The singer beamed at him. “I saw it mentioned in the OVC notices,” she admitted. “I’m a rather avid reader. It… makes me feel like I have my finger on the pulse of the city. All the little things that make up people’s lives here.” She went quiet, looking pensive. “It’s… hard, sometimes, to put into words. How I see it, how it makes me feel, being here. The OVC are good at that—me, I find it easier to express it through music instead.”
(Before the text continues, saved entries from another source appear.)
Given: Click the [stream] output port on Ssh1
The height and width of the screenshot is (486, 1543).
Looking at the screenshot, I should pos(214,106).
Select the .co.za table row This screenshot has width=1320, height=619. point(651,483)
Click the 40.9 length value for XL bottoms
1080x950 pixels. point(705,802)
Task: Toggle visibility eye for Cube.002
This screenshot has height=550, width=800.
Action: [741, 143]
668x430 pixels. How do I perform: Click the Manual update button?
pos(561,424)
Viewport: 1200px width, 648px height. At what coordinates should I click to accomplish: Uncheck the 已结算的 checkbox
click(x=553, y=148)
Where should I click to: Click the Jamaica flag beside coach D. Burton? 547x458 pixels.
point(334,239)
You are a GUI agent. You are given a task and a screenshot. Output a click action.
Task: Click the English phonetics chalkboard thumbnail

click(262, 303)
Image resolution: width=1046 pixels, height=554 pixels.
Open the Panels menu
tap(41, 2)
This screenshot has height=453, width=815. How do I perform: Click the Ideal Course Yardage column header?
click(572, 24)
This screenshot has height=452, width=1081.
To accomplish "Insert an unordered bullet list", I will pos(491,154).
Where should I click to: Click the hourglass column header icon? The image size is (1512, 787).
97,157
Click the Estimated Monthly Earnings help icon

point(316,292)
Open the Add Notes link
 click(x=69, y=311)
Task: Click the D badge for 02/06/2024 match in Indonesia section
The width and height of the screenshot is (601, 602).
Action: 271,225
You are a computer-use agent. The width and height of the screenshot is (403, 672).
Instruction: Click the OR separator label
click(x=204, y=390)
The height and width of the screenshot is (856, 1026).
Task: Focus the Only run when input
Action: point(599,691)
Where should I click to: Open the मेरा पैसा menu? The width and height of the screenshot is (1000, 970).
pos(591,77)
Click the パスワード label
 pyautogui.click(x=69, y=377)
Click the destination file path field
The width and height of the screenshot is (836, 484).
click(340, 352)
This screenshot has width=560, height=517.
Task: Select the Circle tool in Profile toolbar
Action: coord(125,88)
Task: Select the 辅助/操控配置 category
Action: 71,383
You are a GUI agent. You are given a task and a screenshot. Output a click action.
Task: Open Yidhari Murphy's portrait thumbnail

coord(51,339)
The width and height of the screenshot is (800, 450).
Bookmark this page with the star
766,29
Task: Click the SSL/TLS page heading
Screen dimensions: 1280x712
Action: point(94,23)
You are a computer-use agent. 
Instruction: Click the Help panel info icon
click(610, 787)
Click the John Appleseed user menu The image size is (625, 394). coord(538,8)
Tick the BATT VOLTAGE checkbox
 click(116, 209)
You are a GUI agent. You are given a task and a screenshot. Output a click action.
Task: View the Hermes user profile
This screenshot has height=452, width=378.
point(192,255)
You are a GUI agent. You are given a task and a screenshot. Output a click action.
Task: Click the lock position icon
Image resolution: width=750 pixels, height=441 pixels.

Sybil smiled. “Oh Red, you say that like what you do isn’t completely magical.” They all shared a laugh at that, and Red reached out to pat his arm.

“It was so good to meet you. Please tell your husband that I love his work.”

“I’m sure he’d be delighted to hear it,” Grant replied, feeling like he could practically hear Asher blushing through his earpiece. “I look forward to the performance!”

A friendly wave, farewells, and she was gone again in a flicker of gold and crimson. Grant entered the auditorium buoyed with a renewed sense of anticipation. 

Red’s music wasn’t the type that Grant would ordinarily listen to, but he found himself absorbed all the same. Her voice was captivating, and her songs contained an undercurrent of frustration and bitterness he hadn’t been expecting. He hadn’t expected them to resonate so powerfully with him.

Grant found himself humming one of her final numbers around his toothbrush, long after he and Asher had wandered home, buzzing from music and champagne and each other’s company, and ordered in some late-night cheesecake since they didn’t fancy anything too substantial to eat, and fed it to each other while exchanging gossip about the evening. He could hear the opening chords, distorted and ethereal, and realised that Asher had put that same track on the music player, Red’s voice echoing ghost-like through the apartment. He finished up in the bathroom and found Asher laid sprawled out on the bed, looking up at the lights playing on the ceiling with a distant and thoughtful expression. 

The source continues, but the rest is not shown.